Task item:
Please copy exactly the lines that run from the start of the entries to the line containing "Ketua Umum GP-GIBRAN: Pemerintah", inclusive.

┌─ Recorded data

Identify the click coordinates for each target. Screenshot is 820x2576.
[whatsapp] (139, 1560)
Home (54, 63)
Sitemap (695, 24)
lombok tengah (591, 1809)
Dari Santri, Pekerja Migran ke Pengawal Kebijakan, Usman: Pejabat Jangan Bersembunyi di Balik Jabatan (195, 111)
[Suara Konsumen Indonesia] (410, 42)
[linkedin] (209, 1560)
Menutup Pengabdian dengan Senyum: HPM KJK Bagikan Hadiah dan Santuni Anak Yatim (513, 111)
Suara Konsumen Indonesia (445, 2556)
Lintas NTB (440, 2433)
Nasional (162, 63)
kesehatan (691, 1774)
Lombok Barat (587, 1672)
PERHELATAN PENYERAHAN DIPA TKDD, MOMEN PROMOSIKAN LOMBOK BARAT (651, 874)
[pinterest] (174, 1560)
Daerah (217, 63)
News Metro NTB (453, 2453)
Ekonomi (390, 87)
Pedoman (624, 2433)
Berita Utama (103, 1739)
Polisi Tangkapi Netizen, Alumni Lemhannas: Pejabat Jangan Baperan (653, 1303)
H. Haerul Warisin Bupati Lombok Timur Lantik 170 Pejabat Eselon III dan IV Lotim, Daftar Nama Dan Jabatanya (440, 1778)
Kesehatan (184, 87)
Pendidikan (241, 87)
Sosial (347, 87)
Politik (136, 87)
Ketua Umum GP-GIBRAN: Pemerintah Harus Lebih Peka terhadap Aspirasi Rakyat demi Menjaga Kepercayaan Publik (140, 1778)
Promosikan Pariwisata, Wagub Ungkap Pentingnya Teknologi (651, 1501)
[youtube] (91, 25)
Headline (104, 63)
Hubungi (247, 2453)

└─

Written response:
Identify the click coordinates for each target. Screenshot is 820x2576.
[whatsapp] (139, 1560)
Home (54, 63)
Sitemap (695, 24)
lombok tengah (591, 1809)
Dari Santri, Pekerja Migran ke Pengawal Kebijakan, Usman: Pejabat Jangan Bersembunyi di Balik Jabatan (195, 111)
[Suara Konsumen Indonesia] (410, 42)
[linkedin] (209, 1560)
Menutup Pengabdian dengan Senyum: HPM KJK Bagikan Hadiah dan Santuni Anak Yatim (513, 111)
Suara Konsumen Indonesia (445, 2556)
Lintas NTB (440, 2433)
Nasional (162, 63)
kesehatan (691, 1774)
Lombok Barat (587, 1672)
PERHELATAN PENYERAHAN DIPA TKDD, MOMEN PROMOSIKAN LOMBOK BARAT (651, 874)
[pinterest] (174, 1560)
Daerah (217, 63)
News Metro NTB (453, 2453)
Ekonomi (390, 87)
Pedoman (624, 2433)
Berita Utama (103, 1739)
Polisi Tangkapi Netizen, Alumni Lemhannas: Pejabat Jangan Baperan (653, 1303)
H. Haerul Warisin Bupati Lombok Timur Lantik 170 Pejabat Eselon III dan IV Lotim, Daftar Nama Dan Jabatanya (440, 1778)
Kesehatan (184, 87)
Pendidikan (241, 87)
Sosial (347, 87)
Politik (136, 87)
Ketua Umum GP-GIBRAN: Pemerintah Harus Lebih Peka terhadap Aspirasi Rakyat demi Menjaga Kepercayaan Publik (140, 1778)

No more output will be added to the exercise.